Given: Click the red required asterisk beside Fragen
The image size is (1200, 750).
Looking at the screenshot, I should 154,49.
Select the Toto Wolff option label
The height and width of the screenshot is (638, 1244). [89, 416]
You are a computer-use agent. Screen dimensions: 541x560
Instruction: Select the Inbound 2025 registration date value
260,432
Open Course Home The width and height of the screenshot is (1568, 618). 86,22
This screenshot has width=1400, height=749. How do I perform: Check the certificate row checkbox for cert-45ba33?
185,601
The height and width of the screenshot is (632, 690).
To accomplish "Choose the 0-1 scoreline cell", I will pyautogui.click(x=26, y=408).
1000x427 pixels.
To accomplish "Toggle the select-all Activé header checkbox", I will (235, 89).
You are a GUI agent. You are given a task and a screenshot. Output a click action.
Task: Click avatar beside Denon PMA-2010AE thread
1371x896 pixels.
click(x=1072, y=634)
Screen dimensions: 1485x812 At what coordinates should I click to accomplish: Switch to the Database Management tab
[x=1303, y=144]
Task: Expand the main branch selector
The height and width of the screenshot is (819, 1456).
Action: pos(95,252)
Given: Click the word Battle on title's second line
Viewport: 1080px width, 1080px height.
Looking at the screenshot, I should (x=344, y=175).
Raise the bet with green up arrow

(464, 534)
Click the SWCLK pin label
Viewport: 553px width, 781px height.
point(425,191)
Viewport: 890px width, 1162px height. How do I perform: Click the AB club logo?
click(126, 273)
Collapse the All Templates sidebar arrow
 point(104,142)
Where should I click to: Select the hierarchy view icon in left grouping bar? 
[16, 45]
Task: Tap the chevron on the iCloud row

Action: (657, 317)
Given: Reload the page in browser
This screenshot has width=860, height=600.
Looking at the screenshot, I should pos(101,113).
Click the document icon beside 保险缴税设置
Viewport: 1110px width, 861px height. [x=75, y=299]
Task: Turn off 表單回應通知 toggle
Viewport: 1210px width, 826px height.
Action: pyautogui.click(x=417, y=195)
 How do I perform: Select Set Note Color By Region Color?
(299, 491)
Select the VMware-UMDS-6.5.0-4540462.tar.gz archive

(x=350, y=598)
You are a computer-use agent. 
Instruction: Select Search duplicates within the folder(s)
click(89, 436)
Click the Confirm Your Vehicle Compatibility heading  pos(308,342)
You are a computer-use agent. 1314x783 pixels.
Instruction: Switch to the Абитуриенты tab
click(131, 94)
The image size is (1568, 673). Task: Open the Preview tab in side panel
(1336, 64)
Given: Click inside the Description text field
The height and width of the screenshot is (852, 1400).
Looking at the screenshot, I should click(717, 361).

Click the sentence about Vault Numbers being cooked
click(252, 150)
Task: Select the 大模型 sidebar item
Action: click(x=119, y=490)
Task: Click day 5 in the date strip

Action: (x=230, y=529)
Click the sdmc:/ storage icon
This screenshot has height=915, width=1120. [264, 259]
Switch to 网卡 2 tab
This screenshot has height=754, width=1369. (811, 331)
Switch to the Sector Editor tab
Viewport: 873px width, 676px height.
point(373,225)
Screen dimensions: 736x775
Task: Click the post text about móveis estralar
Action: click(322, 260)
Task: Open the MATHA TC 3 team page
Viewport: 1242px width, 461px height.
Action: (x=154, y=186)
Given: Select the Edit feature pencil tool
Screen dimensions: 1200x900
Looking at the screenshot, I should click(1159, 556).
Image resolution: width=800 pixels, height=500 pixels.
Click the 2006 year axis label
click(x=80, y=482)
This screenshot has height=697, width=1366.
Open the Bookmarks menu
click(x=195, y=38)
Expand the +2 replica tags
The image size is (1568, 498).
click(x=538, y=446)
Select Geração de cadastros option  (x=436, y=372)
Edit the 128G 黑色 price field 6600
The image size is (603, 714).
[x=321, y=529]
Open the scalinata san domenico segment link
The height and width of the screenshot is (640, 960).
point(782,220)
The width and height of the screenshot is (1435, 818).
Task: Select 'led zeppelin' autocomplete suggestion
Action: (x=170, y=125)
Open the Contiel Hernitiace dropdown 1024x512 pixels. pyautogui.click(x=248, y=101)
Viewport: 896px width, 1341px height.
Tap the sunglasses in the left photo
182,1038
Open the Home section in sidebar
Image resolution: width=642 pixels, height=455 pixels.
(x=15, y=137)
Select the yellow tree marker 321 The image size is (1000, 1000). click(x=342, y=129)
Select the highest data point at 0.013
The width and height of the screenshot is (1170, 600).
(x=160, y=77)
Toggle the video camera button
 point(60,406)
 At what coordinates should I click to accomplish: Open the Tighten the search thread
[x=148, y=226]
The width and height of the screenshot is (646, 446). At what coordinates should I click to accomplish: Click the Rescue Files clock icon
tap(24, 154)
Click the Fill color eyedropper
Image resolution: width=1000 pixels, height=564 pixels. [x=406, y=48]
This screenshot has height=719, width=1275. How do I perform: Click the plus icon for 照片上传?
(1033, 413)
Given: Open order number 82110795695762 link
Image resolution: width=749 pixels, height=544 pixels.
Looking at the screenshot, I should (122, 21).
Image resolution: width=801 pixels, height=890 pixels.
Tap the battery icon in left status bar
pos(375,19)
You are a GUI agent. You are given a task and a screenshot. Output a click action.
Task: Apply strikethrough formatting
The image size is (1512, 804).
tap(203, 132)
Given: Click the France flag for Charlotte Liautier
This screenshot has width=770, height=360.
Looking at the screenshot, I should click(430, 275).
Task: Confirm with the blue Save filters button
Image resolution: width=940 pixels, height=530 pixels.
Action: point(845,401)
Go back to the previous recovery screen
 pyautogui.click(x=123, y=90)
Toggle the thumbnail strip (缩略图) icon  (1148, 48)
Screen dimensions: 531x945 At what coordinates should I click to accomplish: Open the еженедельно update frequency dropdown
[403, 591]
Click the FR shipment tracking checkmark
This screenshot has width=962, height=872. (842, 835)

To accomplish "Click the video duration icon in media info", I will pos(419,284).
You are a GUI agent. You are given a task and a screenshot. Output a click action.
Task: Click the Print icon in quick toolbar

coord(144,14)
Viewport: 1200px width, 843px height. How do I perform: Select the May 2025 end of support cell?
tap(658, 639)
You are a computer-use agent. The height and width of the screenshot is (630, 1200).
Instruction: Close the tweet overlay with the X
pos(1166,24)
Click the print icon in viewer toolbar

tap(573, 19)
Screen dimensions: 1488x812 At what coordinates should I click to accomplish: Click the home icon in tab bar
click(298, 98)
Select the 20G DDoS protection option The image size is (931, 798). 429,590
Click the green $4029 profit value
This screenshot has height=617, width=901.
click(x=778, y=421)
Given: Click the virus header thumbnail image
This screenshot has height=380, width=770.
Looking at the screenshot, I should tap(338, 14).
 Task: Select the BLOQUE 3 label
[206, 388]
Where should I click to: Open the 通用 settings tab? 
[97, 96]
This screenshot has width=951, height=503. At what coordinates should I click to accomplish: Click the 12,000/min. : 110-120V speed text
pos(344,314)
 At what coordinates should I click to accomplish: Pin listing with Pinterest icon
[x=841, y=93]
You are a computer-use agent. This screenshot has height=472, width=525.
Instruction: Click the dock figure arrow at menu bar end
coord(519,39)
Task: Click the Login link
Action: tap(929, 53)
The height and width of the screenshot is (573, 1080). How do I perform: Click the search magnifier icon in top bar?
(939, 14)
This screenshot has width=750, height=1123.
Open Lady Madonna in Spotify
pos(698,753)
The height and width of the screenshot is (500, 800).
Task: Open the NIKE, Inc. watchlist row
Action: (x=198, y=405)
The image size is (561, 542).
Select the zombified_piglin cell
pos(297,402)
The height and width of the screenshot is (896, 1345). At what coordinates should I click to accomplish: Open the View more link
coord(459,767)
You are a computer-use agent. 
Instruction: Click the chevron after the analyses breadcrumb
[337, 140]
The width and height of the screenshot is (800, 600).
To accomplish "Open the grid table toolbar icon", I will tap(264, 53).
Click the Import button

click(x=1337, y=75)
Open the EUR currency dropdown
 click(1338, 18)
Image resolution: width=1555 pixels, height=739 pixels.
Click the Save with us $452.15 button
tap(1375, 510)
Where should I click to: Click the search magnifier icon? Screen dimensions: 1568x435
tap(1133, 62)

-=-=-

Starting at the line that has "The image size is (1568, 673)." in the records above, restate word for word every line until the one that has "Switch to the Sector Editor tab", and include that one as well.

The image size is (1568, 673). Task: Open the Preview tab in side panel
(1336, 64)
Given: Click inside the Description text field
The height and width of the screenshot is (852, 1400).
Looking at the screenshot, I should click(717, 361).

Click the sentence about Vault Numbers being cooked
click(252, 150)
Task: Select the 大模型 sidebar item
Action: click(x=119, y=490)
Task: Click day 5 in the date strip

Action: (x=230, y=529)
Click the sdmc:/ storage icon
This screenshot has height=915, width=1120. [264, 259]
Switch to 网卡 2 tab
This screenshot has height=754, width=1369. (811, 331)
Switch to the Sector Editor tab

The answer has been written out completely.